Meskipun berakhir damai, publik dibuat penasaran: apa sebenarnya perkara yang membuat Tutut sampai menyeret seorang menteri ke pengadilan?

“Saya dengar sudah karena … Saya dengar sudah dicabut barusan, dan Bu tutut kirim salam sama saya, saya juga kirim salam sama beliau. (Tuntutan) sudah dicabut sekarang,” ujar Purbaya kepada awak media di Komplek Parlemen, Jakarta, Kamis (18/9/2025).

Namun, di balik salam damai tersebut, tersimpan sengketa serius yang berakar dari kebijakan tegas Kementerian Keuangan.

Pemicu Utama: Dicekal ke Luar Negeri

Biang kerok dari gugatan yang terdaftar dengan nomor 308/G/2025/PTUN.JKT ini adalah sebuah surat keputusan sakti yang dikeluarkan oleh Menkeu Purbaya.

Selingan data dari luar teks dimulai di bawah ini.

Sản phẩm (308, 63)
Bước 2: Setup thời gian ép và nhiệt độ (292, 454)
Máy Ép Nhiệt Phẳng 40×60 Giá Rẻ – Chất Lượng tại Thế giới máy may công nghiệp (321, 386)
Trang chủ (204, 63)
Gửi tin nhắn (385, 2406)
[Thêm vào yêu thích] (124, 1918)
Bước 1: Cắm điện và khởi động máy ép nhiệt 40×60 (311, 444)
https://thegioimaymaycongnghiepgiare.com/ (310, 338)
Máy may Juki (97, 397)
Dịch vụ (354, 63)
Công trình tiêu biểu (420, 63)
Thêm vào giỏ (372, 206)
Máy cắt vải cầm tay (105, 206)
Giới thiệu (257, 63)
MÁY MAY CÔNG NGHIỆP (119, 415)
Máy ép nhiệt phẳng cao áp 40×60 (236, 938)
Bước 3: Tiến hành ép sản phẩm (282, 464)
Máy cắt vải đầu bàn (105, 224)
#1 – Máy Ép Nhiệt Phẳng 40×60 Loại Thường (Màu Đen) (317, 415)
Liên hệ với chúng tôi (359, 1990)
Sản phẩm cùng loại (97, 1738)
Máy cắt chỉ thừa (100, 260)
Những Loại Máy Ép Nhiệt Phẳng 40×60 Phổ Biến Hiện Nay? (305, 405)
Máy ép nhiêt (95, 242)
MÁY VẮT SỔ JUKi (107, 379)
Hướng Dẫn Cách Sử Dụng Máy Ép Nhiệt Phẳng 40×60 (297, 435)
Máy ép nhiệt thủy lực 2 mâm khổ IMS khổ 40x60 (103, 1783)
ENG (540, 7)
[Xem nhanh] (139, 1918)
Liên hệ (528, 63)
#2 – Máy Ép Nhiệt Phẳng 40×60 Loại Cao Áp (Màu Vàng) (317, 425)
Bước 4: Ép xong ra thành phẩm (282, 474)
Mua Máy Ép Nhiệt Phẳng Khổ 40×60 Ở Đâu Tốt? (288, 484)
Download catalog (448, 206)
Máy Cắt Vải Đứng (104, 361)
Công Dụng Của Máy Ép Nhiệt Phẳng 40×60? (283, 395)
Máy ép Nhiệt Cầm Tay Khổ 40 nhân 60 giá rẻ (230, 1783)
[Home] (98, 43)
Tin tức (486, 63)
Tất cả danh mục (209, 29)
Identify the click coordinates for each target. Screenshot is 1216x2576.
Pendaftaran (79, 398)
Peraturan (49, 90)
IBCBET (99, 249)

Surat bernomor 266/MK/KN/2025 itu berisi perintah pencegahan bagi Tutut Soeharto untuk bepergian ke luar negeri.

Keputusan yang diterbitkan pada 17 Juli 2025 ini bukanlah tanpa alasan. Kementerian Keuangan memberlakukan pencekalan tersebut dalam rangka pengurusan piutang negara. Artinya, Tutut dianggap memiliki tanggung jawab atas utang yang harus dilunasi kepada negara.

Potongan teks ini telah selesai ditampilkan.